卢家的车驾上,卢远望坐在居中的车内,绷着脸,不悲不喜。
他自十余岁参加科举,二十余岁入仕为官,官至工部侍郎,以他的出身与能力来说就算是到头了。
一直到后来女儿入宫为妃,才打开了新赛道,由此一跃成为当朝国丈,跻身朝堂第一排。
历经风雨近五十年,他见惯了朝中的人事更迭。
不知有多少人一朝发迹又转瞬落魄,你方唱罢我登场。现如今,他对于成败已经能看得开了。
可心情终究是好不起来的。
昨天所有的荣誉,都变成遥远的回忆。
辛辛苦苦已度过半生,今夜又重走入风雨。
唉。
唯有一声长叹罢了。
其实正因为见惯了大起大落,他才会有那般野望,想要让卢家飞升,亲手将家族变成那样足以传承千年的世家。
唯有这样的世家,才永远不会输。
就像现在的梁辅国、宋知礼、齐昆仑……
他们背后都有无比深厚的底蕴,永远不会像自己一样一败涂地。即使输了,世家也可以很快捧起来一个和他们一样的门面。
可惜啊。
卢远望正内心怅然,忽地晃了一下,是车驾突然停住。
“怎么了?”前方车驾里,卢冠旭不悦地喝问道。
“老爷,前面……”车夫犹疑地说道。
卢远望掀开车帘,就见前方道上凸起的石块顶端,坐了一个人。
那是一个身材枯瘦矮小的老者,穿一身破衣烂衫,头发灰黄稀疏,面色脏污,脸颊上有一团刺青。
看着像是乞丐,又似是黥面之人。
“老头儿,你是什么人?为何在此拦路?”卢冠旭跳下车,上前喝问道。
他这已经是收敛很多了,换成以前的卢家少爷,可能直接派手下将这老头打一顿丢到路边。
老者手里提着一个酒坛,咕咚咚灌了两口,懒洋洋道:“怎么才来呀?”
“嗯?”卢冠旭顿时察觉不对。
对方好像是有备而来。
卢远望唤道:“冠旭,不要与他争执,我们绕路走。”
卢冠旭也早察觉不好,赶紧要返身上车。
可是一旁山壁又跳下来几个人,脚步很快,转眼就将卢家车队围住。
看上去有壮若蛮牛的大汉、有长发遮面的瘦子、有挑着扁担的货郎、还有撑着黑伞的老妪……
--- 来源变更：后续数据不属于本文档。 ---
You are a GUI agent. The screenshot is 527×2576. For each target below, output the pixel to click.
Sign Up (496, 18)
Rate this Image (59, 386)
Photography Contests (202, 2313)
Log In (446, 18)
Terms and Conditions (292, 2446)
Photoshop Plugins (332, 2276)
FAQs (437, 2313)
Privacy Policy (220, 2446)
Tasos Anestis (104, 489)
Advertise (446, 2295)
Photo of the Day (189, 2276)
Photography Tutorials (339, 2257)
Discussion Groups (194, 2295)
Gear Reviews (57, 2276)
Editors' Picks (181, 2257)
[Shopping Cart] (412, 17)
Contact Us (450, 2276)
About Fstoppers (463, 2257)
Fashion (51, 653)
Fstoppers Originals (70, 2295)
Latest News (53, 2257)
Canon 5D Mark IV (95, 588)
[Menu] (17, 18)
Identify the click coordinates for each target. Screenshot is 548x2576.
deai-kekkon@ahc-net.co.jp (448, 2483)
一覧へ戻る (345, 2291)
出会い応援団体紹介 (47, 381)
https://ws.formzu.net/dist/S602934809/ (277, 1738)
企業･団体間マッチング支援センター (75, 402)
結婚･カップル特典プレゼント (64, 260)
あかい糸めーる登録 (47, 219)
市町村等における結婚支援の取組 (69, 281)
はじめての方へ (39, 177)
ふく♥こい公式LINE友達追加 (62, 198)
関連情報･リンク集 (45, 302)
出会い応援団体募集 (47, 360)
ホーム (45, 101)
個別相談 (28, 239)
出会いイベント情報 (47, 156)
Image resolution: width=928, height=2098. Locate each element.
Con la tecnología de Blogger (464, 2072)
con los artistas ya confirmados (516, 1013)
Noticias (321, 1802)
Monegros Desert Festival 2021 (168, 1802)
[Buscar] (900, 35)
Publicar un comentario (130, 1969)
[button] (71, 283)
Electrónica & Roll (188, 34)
这些人都有一个共同点,就是脸上都有一团乌黑刺青,似是曾经刺了字又抹去了。
卢家的护卫们也赶紧下车,将车驾团团护住,谨慎地盯着这些人。
卢远望供养奈何门多年,门主胡破甲也一直是他的贴身护卫,门下弟子同样追随效力卢家。
虽然胡破甲在昨日失踪,可奈何门剩下的弟子依旧感念卢家恩德,愿意护送他们至东洲老家再离开。
不得不说,虽然卢远望为了敛财害了不少人,可他在给钱这方面也确实很大方,着实交下了许多人。
见状不好,卢冠旭逃也似的回到车上,反倒是卢远望看这情况,不再想要离开,施施然走下了车来。
“我听闻梁辅国掌管刑部时,会将修为高强的死刑犯人偷偷留下来,将其招纳至自己麾下。这些人汇聚成一个组织,名叫‘刑徒’,只对他一人效忠,死心塌地。”卢远望悠然说道:“想必诸位就是吧。”
“梁公只会将我们这些身怀冤屈之人救下,真正的大奸大恶之徒,即使修为再高,也绝对不会姑息。”撑伞老妪平静地回答道。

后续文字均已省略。